After much prayer, I truly believe that God led me to the bible.org study titled "Footsteps of Faith: Following the Call," by Vickie Kraft. I've been struggling for a while with what God is calling me to, but everything became very real to me - and affirmed that this was the right study for us - this past Sunday when Richard preached about being open and willing to following God's call:
  • Whenever He calls us 
  • Wherever He calls us
  • As long as He wants
  • Only at His calling
At this point in my life, I'm still praying about what exactly God is calling me to in many areas of my life and I"m sure I'll share more of that as we progress through this process and better get to know each other, but I now understand He was calling me to get involved in our women's ministry in this way.

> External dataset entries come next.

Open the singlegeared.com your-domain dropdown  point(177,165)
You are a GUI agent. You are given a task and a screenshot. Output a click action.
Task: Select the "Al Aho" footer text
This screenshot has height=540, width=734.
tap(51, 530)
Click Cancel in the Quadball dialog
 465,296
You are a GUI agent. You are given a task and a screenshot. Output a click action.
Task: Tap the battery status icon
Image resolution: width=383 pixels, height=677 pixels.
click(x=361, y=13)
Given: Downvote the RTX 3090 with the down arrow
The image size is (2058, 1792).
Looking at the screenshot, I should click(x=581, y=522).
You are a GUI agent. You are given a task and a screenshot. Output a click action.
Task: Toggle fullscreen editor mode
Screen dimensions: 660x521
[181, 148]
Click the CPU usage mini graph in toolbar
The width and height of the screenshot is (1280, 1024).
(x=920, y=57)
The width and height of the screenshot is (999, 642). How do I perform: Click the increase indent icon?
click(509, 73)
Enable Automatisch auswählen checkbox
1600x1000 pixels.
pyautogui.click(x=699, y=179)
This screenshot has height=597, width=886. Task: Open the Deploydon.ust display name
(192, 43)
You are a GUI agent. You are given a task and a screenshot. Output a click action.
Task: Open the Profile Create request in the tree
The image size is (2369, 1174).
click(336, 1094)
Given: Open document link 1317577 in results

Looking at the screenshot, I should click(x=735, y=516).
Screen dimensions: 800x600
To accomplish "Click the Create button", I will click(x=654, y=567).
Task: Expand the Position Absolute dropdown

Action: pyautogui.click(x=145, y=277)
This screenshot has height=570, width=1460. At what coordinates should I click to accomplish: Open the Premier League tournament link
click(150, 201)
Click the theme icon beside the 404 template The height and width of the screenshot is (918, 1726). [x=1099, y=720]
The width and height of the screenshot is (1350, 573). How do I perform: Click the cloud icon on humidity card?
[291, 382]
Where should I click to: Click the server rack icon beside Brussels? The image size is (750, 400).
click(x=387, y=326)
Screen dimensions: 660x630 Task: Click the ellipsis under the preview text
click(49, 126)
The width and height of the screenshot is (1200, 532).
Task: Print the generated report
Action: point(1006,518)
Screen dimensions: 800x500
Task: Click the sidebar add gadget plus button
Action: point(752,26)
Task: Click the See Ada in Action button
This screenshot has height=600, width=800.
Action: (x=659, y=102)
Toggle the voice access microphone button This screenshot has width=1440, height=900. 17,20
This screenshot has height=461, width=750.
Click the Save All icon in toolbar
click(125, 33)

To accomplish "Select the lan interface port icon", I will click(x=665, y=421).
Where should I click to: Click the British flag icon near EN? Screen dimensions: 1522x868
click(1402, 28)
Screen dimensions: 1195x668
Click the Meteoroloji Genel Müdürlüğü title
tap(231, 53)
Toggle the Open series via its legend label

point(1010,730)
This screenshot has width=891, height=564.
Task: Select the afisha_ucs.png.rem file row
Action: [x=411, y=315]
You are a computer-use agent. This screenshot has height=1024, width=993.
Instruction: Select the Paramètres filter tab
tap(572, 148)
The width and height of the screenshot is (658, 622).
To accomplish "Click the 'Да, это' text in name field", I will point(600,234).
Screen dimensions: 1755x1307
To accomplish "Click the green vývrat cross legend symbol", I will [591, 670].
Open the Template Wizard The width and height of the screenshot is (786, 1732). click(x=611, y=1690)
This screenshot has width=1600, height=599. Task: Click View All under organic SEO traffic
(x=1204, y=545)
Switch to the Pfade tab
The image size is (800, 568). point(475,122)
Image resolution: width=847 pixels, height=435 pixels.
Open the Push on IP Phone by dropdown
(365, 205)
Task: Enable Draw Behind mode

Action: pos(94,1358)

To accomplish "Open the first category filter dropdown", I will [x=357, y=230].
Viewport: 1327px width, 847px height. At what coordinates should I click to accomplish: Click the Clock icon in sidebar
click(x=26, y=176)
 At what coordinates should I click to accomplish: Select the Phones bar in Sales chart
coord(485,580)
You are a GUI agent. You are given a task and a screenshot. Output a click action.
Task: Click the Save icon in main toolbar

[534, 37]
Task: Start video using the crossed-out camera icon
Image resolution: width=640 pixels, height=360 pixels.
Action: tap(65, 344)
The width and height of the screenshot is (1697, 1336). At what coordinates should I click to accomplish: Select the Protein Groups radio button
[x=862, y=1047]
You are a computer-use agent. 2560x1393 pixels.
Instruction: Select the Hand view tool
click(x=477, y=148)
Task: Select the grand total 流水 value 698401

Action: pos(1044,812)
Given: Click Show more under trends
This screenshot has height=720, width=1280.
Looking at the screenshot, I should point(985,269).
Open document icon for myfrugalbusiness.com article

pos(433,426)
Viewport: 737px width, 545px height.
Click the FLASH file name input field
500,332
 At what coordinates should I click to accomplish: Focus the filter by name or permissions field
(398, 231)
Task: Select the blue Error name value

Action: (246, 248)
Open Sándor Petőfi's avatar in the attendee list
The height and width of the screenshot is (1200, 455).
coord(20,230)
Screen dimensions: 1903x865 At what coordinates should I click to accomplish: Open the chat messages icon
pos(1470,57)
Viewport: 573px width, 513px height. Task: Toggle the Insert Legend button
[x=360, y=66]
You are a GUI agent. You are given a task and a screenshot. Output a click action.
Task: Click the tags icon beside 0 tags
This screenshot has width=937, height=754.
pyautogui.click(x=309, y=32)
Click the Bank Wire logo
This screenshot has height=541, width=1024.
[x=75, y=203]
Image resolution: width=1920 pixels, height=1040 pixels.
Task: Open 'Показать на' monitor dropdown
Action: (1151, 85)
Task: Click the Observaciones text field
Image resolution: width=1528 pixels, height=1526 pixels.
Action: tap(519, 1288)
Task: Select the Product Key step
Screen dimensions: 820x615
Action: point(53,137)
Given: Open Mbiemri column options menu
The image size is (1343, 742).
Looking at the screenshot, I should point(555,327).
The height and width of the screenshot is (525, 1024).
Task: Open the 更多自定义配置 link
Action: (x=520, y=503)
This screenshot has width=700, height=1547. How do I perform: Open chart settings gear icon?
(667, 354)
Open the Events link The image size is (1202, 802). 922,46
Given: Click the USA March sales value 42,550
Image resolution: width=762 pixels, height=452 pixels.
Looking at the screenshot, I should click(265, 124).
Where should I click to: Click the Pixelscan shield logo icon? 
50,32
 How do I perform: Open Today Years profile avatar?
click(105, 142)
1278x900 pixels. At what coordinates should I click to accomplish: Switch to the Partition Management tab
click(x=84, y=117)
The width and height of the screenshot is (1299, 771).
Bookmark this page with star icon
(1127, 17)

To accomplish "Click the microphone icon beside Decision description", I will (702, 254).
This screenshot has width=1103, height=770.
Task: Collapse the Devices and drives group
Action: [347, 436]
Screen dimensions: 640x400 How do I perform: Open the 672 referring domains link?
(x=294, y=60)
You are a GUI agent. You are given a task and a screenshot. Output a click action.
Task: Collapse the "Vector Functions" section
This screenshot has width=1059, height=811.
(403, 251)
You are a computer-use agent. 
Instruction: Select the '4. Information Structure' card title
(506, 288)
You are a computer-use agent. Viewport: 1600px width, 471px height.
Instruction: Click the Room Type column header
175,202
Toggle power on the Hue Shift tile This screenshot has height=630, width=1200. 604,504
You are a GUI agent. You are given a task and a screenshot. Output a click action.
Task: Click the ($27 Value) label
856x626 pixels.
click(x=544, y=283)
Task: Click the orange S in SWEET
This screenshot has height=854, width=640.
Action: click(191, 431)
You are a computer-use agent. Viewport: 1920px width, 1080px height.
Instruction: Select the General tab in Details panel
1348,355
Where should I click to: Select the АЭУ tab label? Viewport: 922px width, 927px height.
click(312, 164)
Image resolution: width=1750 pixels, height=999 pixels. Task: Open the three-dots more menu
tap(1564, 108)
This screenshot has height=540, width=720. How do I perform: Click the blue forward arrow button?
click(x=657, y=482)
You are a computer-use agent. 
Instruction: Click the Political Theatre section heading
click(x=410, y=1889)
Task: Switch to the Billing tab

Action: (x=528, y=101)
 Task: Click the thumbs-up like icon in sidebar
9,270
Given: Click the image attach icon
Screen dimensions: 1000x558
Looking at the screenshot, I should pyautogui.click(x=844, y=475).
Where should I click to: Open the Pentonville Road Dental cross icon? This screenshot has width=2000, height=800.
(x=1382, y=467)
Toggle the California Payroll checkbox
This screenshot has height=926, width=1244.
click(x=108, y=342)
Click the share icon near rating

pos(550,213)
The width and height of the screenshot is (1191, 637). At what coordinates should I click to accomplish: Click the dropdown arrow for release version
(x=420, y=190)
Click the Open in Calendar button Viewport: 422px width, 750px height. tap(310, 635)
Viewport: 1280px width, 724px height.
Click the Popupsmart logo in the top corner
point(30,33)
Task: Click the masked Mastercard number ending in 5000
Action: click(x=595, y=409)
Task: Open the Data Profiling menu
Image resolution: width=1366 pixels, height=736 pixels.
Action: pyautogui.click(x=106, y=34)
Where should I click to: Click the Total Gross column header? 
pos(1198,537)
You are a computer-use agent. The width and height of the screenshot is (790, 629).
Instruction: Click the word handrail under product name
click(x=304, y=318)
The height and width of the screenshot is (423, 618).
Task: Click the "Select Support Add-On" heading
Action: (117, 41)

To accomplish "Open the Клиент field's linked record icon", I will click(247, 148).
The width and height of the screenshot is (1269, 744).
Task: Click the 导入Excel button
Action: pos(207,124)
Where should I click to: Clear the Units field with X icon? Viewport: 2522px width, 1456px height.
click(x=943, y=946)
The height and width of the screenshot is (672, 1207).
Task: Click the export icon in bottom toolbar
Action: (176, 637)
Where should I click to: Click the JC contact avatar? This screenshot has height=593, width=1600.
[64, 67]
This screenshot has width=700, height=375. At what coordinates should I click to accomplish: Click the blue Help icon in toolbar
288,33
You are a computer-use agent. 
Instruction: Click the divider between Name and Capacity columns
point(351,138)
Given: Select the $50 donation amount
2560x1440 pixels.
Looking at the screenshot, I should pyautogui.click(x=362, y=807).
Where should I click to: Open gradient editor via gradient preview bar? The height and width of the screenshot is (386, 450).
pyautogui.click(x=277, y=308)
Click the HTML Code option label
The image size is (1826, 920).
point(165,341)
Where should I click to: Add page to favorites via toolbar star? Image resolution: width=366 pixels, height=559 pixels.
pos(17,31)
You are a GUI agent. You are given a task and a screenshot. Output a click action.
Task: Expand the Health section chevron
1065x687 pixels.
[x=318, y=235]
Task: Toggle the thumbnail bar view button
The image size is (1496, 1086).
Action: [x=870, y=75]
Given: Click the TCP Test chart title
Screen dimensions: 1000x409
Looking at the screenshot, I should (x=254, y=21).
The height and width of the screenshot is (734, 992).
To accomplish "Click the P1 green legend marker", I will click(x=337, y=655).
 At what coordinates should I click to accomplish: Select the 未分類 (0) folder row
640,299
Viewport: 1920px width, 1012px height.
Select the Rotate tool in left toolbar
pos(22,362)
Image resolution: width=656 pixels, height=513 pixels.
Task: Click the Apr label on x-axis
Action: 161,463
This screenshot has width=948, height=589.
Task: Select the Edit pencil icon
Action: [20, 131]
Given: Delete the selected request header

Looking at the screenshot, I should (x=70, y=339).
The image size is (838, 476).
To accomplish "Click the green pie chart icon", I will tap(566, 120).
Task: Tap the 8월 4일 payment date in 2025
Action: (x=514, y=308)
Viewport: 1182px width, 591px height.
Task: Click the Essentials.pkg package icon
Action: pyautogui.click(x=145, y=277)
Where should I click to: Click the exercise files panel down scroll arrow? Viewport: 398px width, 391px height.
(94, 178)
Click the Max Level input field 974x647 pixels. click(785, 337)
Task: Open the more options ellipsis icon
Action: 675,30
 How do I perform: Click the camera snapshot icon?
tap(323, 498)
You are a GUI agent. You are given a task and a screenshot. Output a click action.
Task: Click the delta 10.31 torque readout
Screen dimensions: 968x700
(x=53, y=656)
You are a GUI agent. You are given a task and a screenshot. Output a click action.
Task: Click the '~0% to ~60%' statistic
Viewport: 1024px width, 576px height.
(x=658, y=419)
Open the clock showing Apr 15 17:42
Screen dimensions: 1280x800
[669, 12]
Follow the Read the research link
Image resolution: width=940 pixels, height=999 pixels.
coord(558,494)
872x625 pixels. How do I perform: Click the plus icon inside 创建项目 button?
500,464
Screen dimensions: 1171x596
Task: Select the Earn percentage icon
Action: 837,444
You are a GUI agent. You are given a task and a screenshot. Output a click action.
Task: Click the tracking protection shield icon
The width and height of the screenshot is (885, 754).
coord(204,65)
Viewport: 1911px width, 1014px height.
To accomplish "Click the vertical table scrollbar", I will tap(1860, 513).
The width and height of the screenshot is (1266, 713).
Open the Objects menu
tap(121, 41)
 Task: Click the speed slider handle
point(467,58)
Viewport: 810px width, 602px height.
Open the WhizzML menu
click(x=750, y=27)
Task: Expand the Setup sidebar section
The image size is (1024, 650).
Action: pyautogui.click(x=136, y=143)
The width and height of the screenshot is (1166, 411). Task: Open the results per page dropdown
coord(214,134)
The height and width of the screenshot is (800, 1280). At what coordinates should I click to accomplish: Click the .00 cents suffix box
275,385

So where do we go from here? There really aren't any rules.  I've shared the schedule in the sidebar of the blog and just above that is the link to the curriculum.  Once you click on the link to the curriculum, you will see a list of links that takes you to each lesson. In each lesson, there is a blue bar that says "Related Media." Clicking on this will take you to the audio file(s) for each lesson.  My suggestion is to start the week's lesson by reading the given text and answering the questions and then listen to the audio file that gives some clarification.  I feel like working through the Word first will give us an opportunity to "hear" God without someone else's interpretation interfering. However, remember I said there were no rules. So, you may choose to listen to the audio first and then work your way through the questions.

My initial thought is that we will each write a post, pose a question, or comment on others' post by the Wednesday listed on the schedule for each lesson.  Obviously this is evolving, so if something's not working, let's adjust as we go.

For this first week, listen to the introduction and read the accompanying materials.  There isn't a set of questions for study and honestly you can skip over the   part where she provides the timeline she used and the "Study Suggestions and Format." Start with the "Introduction" and then skip to

Discovering God’s Word for Yourself
An Introduction to Inductive Bible Study Methods

This section is just good stuff. As far as blogging - in an effort to get to know each other in this virtual world - this week, share about yourself. Who are you? What's your testimony at this point in your life?  I look forward to really getting to know each of one of you better and am in constant prayer for each of you and where God leads each of us through this.